Gibus, het koosnaampje waarmee de fans hem aanspreken, bleek meteen een kasseispecialist te zijn. “Ik was instant verliefd op les pavés. In mijn tijd waren er nog geen dranghekkens en daar ben ik blij om. Zo’n strook oprijden en die mensenzee die voor je opengaat, dat is grandioos! De grootste kick die je als renner kan meemaken.”  De doorbraak komt er in 1980. In zijn derde deelname verbaast hij vriend en vijand door Roger De Vlaeminck uit het wiel te rijden en tweede te worden na de ongenaakbare Francesco Moser. Ook in 1983 werd hij tweede, na Hennie Kuiper. “We hebben toen in de achtervolging teveel naar Francesco Moser gekeken. Als topfavoriet dachten we dat hij dat gat wel ging toerijden, maar dat gebeurde niet.” Uiteindelijk klopte Duclos-Lassalle de Italiaan en zijn medevluchters – Marc Madiot en Ronan De Meyer, jawel, die van het tv-programma Allez Allez Zimbabwe – in de sprint. “Ik bleef de ereplaatsen opstapelen, maar winnen lukte me nooit. Mocht ik nooit in Roubaix gewonnen hebben, was dit de grootste mislukking uit mijn leven geweest. Gelukkig lukte het na 13 keer uiteindelijk wel.”

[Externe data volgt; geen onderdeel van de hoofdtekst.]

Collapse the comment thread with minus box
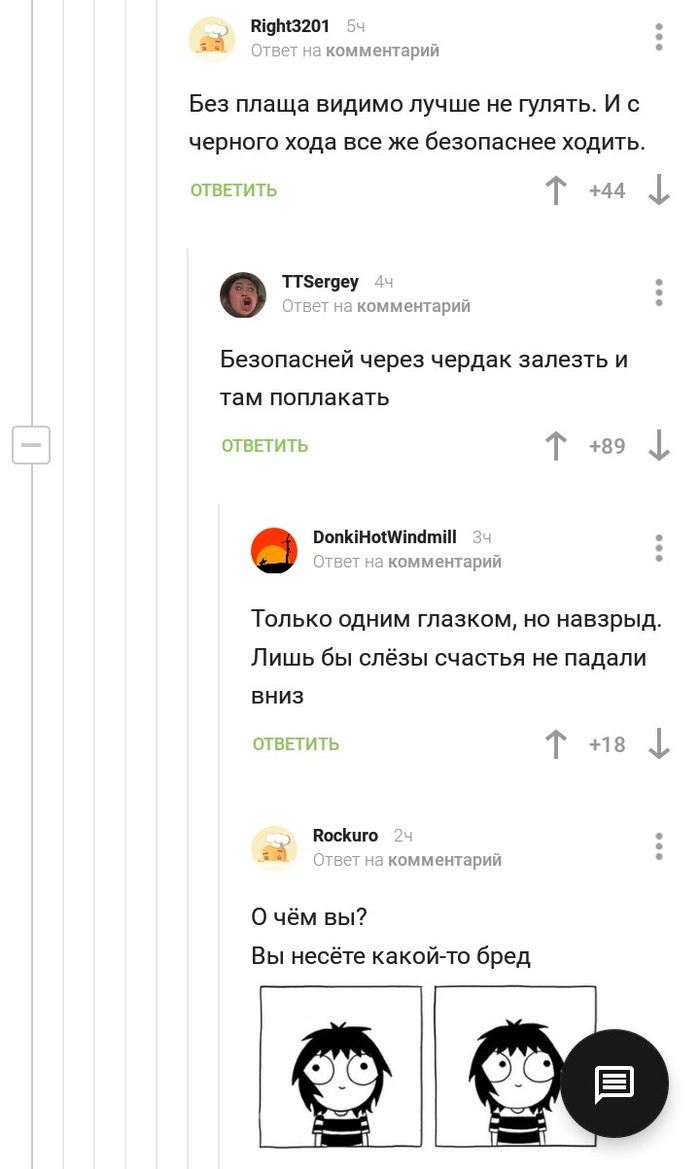The width and height of the screenshot is (700, 1169). pyautogui.click(x=31, y=445)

De deur van het geluk beukte Duclos zelf in. In het bos van Wallers ging hij al eens aan de boom schudden en ontsnapte met een handvol renners. In Cysoing-Bourghelles, op een kasseistrook die nu zijn naam draagt, ging Gibus op zelfmoordmissie. Met nog meer dan 60 km te gaan en met de Panasonic-brigade die de achtervolging organiseerde, liet hij zijn medevluchters Jean-Paul Van Poppel en Rik Van Slycke achter. Duclos-Lassalle nam snel anderhalve minuut op de favorieten, maar toen vond Olaf Ludwig het welletjes. Hij ging achter Duclos-Lassalle aan en knabbelde stelselmatig aan diens voorsprong. In Hem zat de Panasonic-renner de Fransman op de hielen. “Ik had maar tien seconden voorsprong meer, hij zag me gewoon voor hem uitrijden” zegt Gilbert. “Ik keek om en zag Walter Planckaert vanuit de volgwagen als een gek naar hem brullen. Het werd link, maar ik wist dat er nog een stuk vals plat aankwam en had wat reserve gehouden. Toen ik daar de gashendel volledig opdraaide, zag ik de Duitser kraken. Die editie won ik met panache, dat was ook mijn handelsmerk. De mensen dachten dat ik niks anders kon. Nooit had iemand het over mijn tactisch inzicht. Dat heb ik het jaar nadien toch eventjes rechtgezet.”

 

Het verdriet van Ballerini.

De Parijs-Roubaix van ’93 was één van de spectaculairste edities ooit. Al van bij de eerste kasseistroken werd er gekoerst en ontstond er een ruime kopgroep met daarin kleppers als Johan Museeuw, Edwig Van Hooydonck, André Tchmill, Franco Ballerini en Gilbert Duclos-Lassalle. “Het zag er niet goed uit voor me,” zegt Duclos. “Net voor het bos, in Troisvilles, was ik gevallen en had ik een lekke band gehad. Toen ik na een lange achtervolging bij de kopgroep kwam, sprong de dominantie van de mannen van Patrick Lefevere in het oog. Met vier waren ze: Wilfried Peeters, Mario Cipollini, Johan Museeuw en Franco Ballerini. Ik besloot om vooral die laatste in het oog te houden. Ballerini was 6e in de Ronde Van Vlaanderen geworden en verkeerde in topvorm. Maar ik wist ook dat hij gevangen zat in de ploegtactiek. Op de piste zou hij altijd de sprint voor Johan Museeuw moeten aantrekken. Als hij wou winnen, moest hij demarreren. Dus nestelde ik me in het wiel van de Italiaan.”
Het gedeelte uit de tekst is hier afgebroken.